_What is being asked:_
Using the lines below, work out the count of those that hold "thumbnail". Give the number only.

===== Given data =====

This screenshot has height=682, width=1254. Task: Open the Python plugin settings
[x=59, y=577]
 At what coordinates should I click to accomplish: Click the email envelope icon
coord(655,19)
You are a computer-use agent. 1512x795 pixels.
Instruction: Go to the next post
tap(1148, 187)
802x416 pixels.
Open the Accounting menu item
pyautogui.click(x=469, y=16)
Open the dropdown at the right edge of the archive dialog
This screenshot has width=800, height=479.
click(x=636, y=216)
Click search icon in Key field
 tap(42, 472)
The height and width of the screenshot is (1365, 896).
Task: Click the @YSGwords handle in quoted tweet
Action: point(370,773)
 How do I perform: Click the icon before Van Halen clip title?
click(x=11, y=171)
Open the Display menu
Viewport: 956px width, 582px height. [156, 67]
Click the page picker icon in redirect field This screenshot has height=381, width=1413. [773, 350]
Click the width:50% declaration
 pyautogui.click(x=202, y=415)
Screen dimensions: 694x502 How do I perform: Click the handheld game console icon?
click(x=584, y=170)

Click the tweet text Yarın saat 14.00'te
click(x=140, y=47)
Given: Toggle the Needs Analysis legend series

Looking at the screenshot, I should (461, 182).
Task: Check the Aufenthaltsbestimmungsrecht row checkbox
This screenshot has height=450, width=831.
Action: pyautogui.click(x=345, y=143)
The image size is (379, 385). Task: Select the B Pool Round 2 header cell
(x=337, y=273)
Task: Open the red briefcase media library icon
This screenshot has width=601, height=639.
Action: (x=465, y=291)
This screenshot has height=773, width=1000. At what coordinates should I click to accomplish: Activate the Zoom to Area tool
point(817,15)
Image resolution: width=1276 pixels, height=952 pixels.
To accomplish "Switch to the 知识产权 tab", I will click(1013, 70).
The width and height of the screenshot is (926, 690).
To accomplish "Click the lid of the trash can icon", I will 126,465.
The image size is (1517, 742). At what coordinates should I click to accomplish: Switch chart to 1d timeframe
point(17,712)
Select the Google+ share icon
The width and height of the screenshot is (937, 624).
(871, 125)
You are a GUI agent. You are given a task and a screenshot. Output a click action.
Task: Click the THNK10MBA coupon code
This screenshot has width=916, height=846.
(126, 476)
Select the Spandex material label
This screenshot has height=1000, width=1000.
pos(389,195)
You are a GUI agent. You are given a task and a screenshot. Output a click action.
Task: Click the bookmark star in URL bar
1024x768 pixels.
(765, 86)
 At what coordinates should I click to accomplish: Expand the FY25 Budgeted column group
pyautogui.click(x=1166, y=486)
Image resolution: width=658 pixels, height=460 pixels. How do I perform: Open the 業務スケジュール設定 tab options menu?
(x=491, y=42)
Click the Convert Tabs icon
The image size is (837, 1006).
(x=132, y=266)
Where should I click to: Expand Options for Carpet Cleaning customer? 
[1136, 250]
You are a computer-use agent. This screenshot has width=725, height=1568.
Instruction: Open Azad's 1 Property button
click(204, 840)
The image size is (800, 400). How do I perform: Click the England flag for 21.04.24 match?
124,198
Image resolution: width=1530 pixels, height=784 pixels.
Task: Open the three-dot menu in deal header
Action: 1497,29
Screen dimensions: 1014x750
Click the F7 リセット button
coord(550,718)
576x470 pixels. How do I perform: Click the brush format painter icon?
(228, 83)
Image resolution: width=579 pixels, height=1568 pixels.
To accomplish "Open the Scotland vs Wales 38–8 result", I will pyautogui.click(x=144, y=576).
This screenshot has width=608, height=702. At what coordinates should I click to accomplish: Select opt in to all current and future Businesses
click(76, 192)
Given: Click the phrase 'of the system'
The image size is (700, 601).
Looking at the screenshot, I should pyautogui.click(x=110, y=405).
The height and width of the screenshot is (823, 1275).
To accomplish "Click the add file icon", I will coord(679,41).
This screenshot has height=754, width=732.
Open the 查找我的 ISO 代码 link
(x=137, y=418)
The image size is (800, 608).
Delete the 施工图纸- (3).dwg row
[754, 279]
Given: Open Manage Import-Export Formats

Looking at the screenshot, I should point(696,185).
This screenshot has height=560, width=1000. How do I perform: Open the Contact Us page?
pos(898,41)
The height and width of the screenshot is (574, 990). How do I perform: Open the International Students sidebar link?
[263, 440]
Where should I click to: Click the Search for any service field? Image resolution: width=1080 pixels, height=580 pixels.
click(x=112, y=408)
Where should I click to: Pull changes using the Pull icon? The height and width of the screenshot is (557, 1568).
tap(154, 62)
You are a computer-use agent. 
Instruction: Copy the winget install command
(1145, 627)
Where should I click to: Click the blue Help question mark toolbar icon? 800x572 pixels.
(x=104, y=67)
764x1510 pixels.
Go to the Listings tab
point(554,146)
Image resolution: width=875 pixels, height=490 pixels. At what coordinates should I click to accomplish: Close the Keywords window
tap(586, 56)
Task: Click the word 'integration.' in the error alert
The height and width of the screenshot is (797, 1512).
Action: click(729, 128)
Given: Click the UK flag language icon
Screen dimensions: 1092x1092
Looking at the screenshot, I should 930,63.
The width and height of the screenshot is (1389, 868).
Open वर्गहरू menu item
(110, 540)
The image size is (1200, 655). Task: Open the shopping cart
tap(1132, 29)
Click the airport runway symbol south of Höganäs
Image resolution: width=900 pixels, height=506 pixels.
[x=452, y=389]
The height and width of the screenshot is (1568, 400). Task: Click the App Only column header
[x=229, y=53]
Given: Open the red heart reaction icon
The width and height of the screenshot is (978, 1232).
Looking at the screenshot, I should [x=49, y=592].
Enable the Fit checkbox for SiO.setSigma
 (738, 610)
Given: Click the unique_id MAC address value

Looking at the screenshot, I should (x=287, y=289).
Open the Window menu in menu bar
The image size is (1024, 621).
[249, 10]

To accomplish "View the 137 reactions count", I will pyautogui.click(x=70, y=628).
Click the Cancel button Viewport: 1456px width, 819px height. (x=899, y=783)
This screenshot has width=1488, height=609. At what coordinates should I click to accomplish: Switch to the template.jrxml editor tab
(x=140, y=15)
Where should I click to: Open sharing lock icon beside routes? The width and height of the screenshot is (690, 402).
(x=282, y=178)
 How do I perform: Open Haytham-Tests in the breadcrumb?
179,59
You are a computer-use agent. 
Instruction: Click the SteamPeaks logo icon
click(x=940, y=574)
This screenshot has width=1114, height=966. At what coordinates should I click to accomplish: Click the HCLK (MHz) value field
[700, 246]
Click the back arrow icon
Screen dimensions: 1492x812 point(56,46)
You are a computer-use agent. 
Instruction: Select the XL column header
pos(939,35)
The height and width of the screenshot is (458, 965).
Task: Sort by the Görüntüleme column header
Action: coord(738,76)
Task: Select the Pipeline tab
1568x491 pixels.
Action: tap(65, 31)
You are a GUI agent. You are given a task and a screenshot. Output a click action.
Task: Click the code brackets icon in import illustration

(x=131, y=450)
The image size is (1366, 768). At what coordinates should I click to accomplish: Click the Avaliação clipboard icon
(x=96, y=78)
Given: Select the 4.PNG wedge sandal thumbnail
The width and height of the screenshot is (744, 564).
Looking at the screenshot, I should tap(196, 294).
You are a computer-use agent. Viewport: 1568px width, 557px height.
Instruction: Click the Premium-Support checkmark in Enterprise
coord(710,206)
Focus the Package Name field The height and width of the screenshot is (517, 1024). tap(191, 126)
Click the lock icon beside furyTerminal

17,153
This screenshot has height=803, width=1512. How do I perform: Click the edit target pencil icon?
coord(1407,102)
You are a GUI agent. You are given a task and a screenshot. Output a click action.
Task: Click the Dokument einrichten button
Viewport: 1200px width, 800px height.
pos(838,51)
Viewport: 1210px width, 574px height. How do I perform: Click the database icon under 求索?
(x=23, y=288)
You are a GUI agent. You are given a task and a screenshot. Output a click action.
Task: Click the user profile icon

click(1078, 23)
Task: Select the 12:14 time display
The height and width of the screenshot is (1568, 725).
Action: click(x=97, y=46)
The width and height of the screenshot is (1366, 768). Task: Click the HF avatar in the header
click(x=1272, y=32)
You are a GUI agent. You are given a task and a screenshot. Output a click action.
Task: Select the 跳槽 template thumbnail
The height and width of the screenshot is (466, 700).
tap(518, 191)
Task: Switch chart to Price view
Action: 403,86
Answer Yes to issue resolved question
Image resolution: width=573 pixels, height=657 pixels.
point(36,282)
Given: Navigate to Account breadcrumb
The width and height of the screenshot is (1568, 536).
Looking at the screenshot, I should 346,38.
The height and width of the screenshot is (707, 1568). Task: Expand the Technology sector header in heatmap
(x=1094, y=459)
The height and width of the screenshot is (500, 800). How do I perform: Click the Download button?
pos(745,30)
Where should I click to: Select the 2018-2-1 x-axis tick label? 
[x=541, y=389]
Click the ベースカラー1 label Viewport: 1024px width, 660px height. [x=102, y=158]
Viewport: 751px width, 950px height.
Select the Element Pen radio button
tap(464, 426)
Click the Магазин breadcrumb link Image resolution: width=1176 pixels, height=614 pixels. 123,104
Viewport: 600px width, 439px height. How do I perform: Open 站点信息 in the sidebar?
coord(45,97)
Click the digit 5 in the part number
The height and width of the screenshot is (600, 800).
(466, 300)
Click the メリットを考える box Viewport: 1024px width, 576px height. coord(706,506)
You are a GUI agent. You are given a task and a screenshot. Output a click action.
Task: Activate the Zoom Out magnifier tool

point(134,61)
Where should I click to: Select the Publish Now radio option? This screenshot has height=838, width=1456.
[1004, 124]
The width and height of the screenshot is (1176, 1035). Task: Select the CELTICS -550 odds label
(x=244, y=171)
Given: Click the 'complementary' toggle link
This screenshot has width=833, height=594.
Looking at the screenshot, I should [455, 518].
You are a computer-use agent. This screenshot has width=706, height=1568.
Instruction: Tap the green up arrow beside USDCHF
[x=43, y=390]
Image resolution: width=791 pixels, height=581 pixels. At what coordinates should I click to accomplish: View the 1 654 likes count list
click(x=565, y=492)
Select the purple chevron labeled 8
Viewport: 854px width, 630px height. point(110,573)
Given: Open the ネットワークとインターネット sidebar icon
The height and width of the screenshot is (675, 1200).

=====

_Output for this exercise:_
2